The Multifaceted Chef
Marcus Samuelsson is a chef, restaurateur, author, media personality, UNICEF ambassador and member of the U.S. State Department’s American Chef Corps. He is the force behind Harlem’s acclaimed Red Rooster, its downstairs supper club Ginny’s and Lincoln Center’s American Table, among other ventures. His bestselling memoir Yes, Chef traces a journey from Ethiopia to his Swedish grandmother’s kitchen and a fast‑paced culinary career in the United States. Below, Marcus discusses culinary influences, Harlem’s appeal, his book and what he enjoys cooking at home.
AndrewZimmern.com: Who has been your biggest culinary influence?
Marcus Samuelsson: My grandmother Helga is at the root of everything for me. She was always cooking and involved us in every step, so my earliest memories of food are with her. Over the years I’ve admired many chefs and mentors, but she was the first to teach me how food carries family and culture.
AZ.com: You recently released your memoir, Yes, Chef. What was the biggest challenge of writing such an honest tale? What was it like to see the project come to fruition?
MS: Writing the book meant looking at myself closely, including moments I wish I’d handled better. Deciding how much to include was a constant balancing act—each draft revealed more of my story. Holding the first bound copy was a milestone; chefs are expected to master kitchens, not necessarily prose, so finishing the memoir felt like a major personal accomplishment.
AZ.com: In Yes, Chef, you write about returning to your native Ethiopia to meet your birth father. How has reconnecting with your roots influenced your life and cooking?
MS: Reconnecting with family in Ethiopia deepened my sense of origin and naturally influenced my cooking. I’m more intentional about incorporating Ethiopian and other African flavors and techniques into menus and home meals. My wife Maya also keeps our household connected to those traditions.
AZ.com: Red Rooster is a hot ticket in NYC right now. What made you decide to open a restaurant in Harlem?
MS: Harlem’s history, diversity and vibrant community made it an obvious choice. I wanted a restaurant that reflected the neighborhood’s spirit—its culture, music and hospitality—and it felt like the right place to celebrate those qualities.
AZ.com: How did you go about recreating a Harlem renaissance vibe at Ginny’s?
MS: The supper club pays homage to the era through atmosphere and food. We reference the supper‑club tradition, blending French and Asian influences with classic American comfort to capture that timeless, celebratory feel.
AZ.com: You’ve been on Chopped and Top Chef Masters (and won both). What do you think of the food TV trend?

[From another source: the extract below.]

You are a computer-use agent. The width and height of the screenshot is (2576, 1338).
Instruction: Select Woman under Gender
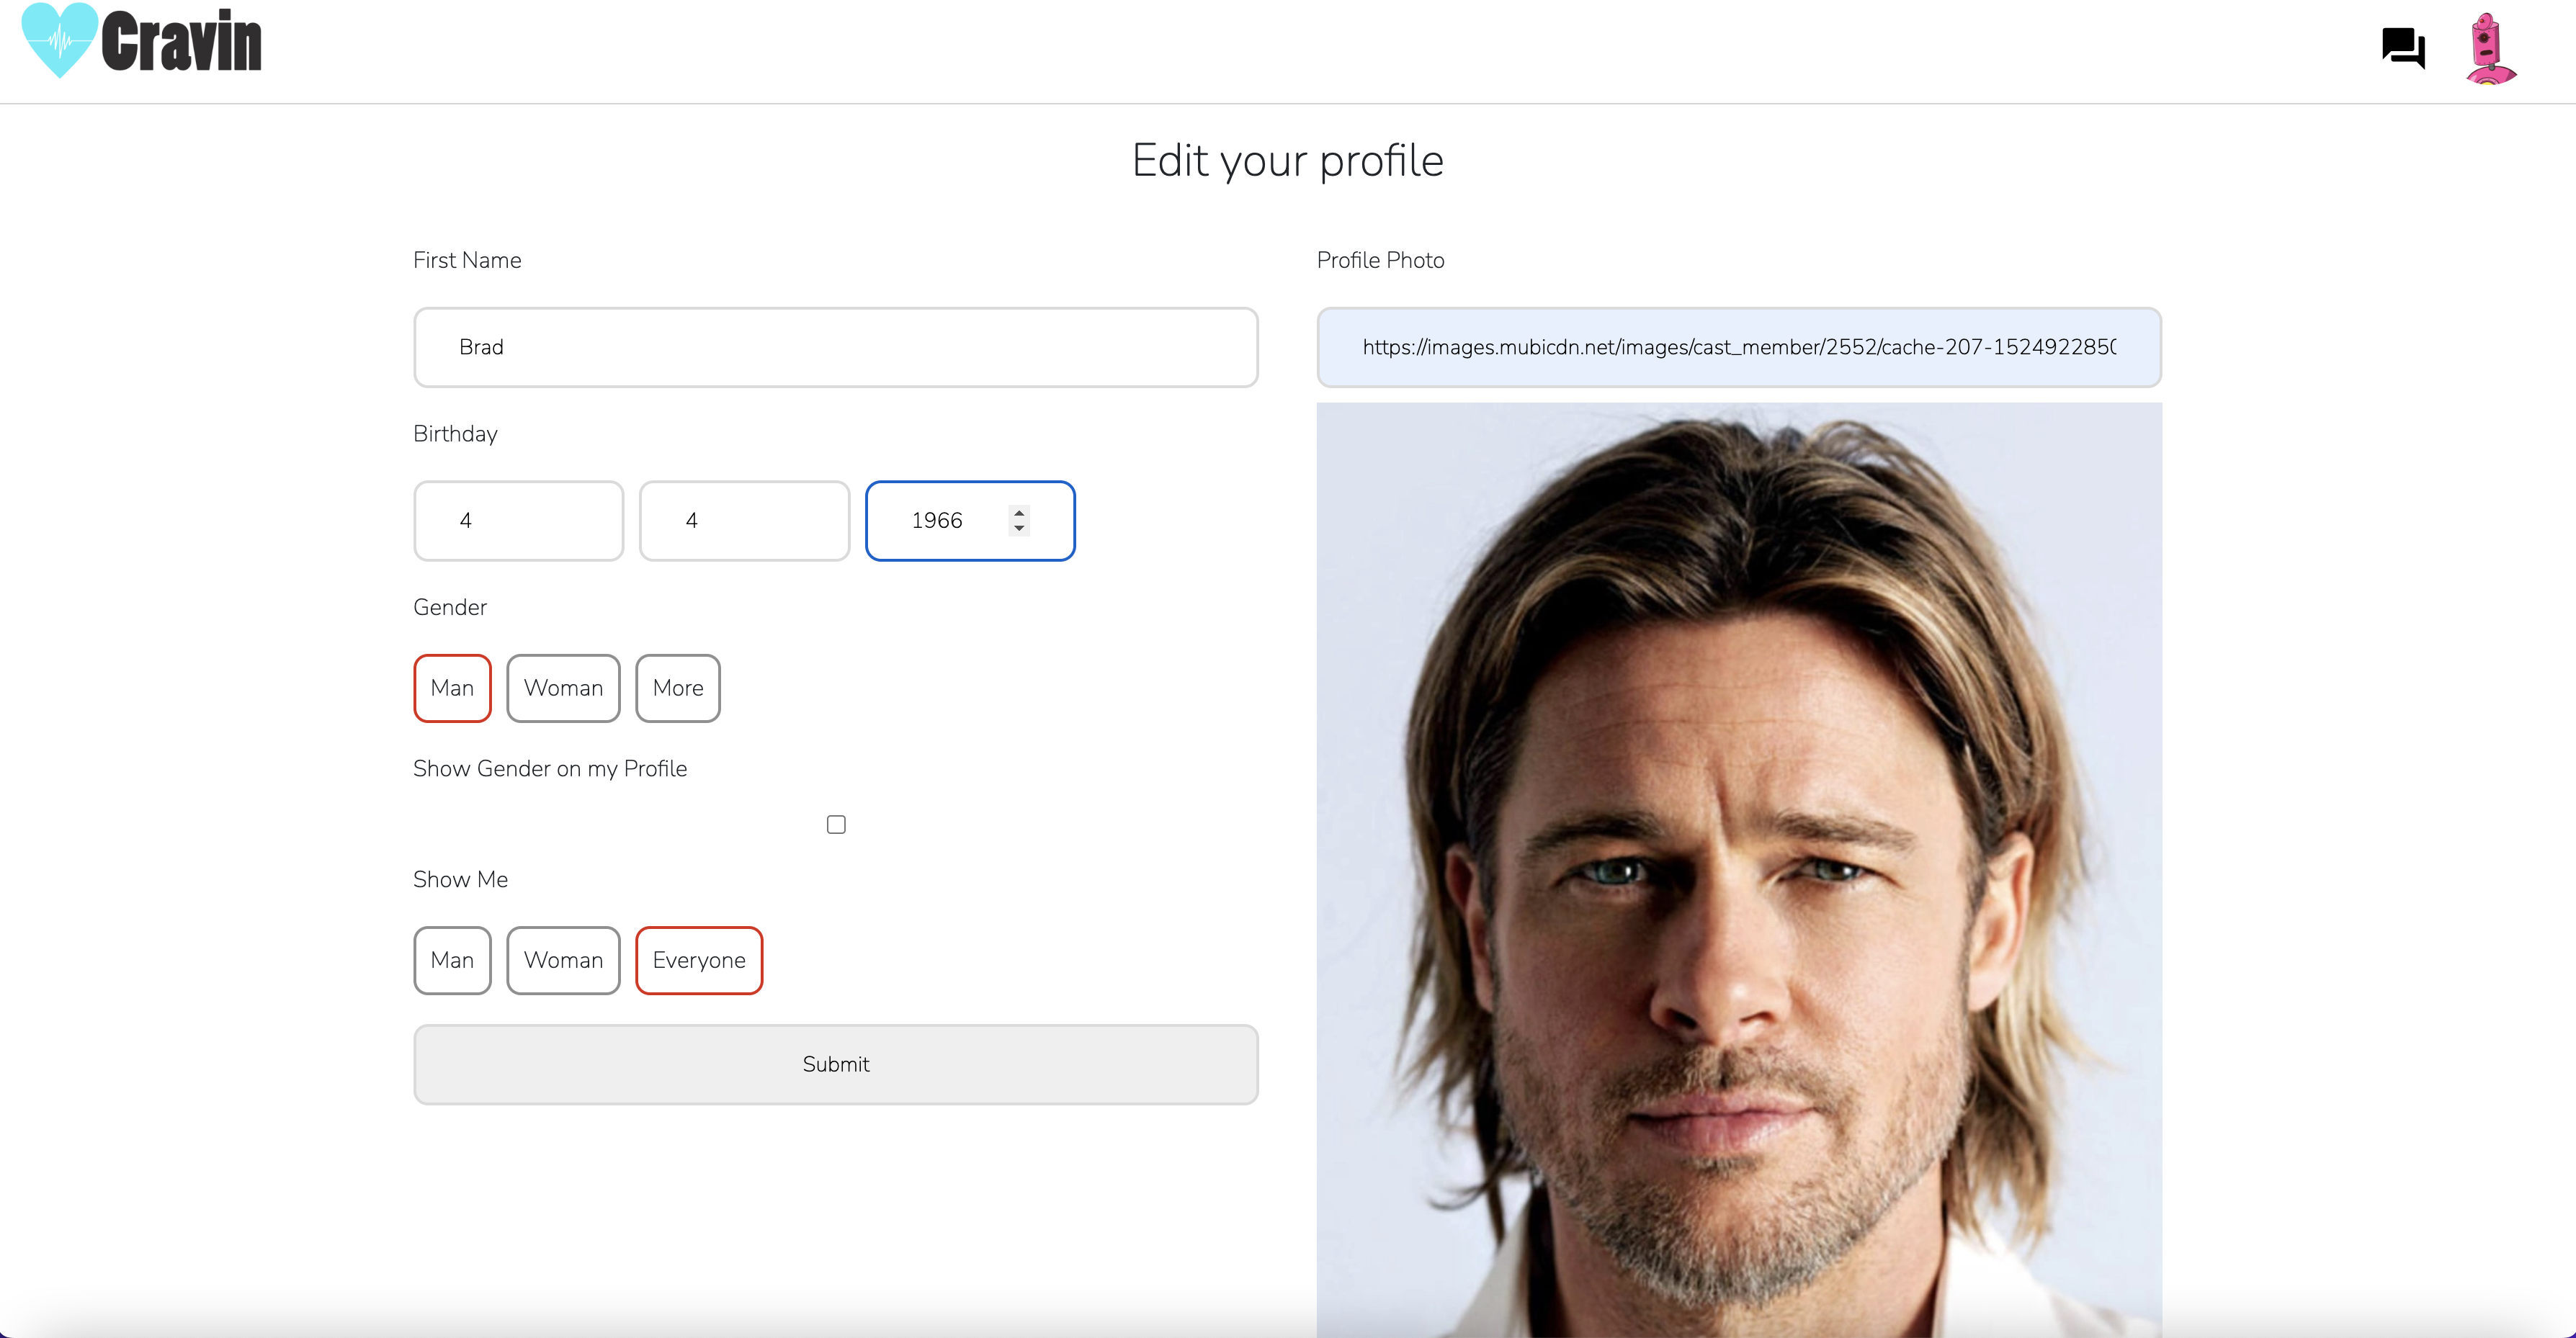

MS: Food television has opened up food culture to a broad audience. It’s entertaining, but importantly it inspires viewers to cook, explore new ingredients and engage in the bigger conversation about food and where it comes from.
AZ.com: What are your favorite things to cook for friends and family?
MS: One of my favorites is helping Maya make doro wat, an Ethiopian chicken stew. It’s a long, communal process—served on a large plate to share and traditionally eaten by hand—which makes it as much about gathering as it is about the food.
AZ.com: Favorite restaurants in Harlem?
MS: I love heading uptown for Charles’ Pan‑Fried for classic fried chicken. I’m also a fan of the neighborhood ramen spot Jin Ramen, which is a great local option when I’m craving ramen.
AZ.com: What’s in your fridge?
MS: Not much—Maya and I travel frequently, so our fridge tends to be lean. We keep a variety of sauces and a freezer stocked with spices and blends Maya brings back from Ethiopia.
Check out Marcus’ recipe for Meatball Sliders, his grandmother Helga’s take on Swedish meatballs.
Marcus Samuelsson first gained wide recognition at Aquavit, where he earned a notable three‑star review from the New York Times as the youngest executive chef to receive that distinction. He is the author of the New York Times bestseller Yes, Chef (2012) and has appeared on numerous television programs and talk shows. Marcus won Bravo’s Top Chef Masters Season Two and has been a recurring judge on Food Network’s popular series Chopped, where he also won a season of Chopped All‑Stars.
In 2009 he served as a guest chef at the White House, preparing a state dinner. A long‑time UNICEF ambassador, Marcus has focused advocacy on water and sanitation initiatives such as the Tap Project. He has spoken at events including the World Economic Forum and TEDxHarlem, and in 2012 joined the U.S. State Department’s American Chef Corps to promote cultural diplomacy through food.
Red Rooster Harlem celebrates the roots of American cuisine in a lively, culturally rich neighborhood and has received critical praise, including two stars from the New York Times and recognition from local press. The restaurant’s downstairs supper club, Ginny’s, continues that spirit. Marcus is also a co‑founder of FoodRepublic.com and remains active in projects that connect food, community and culture.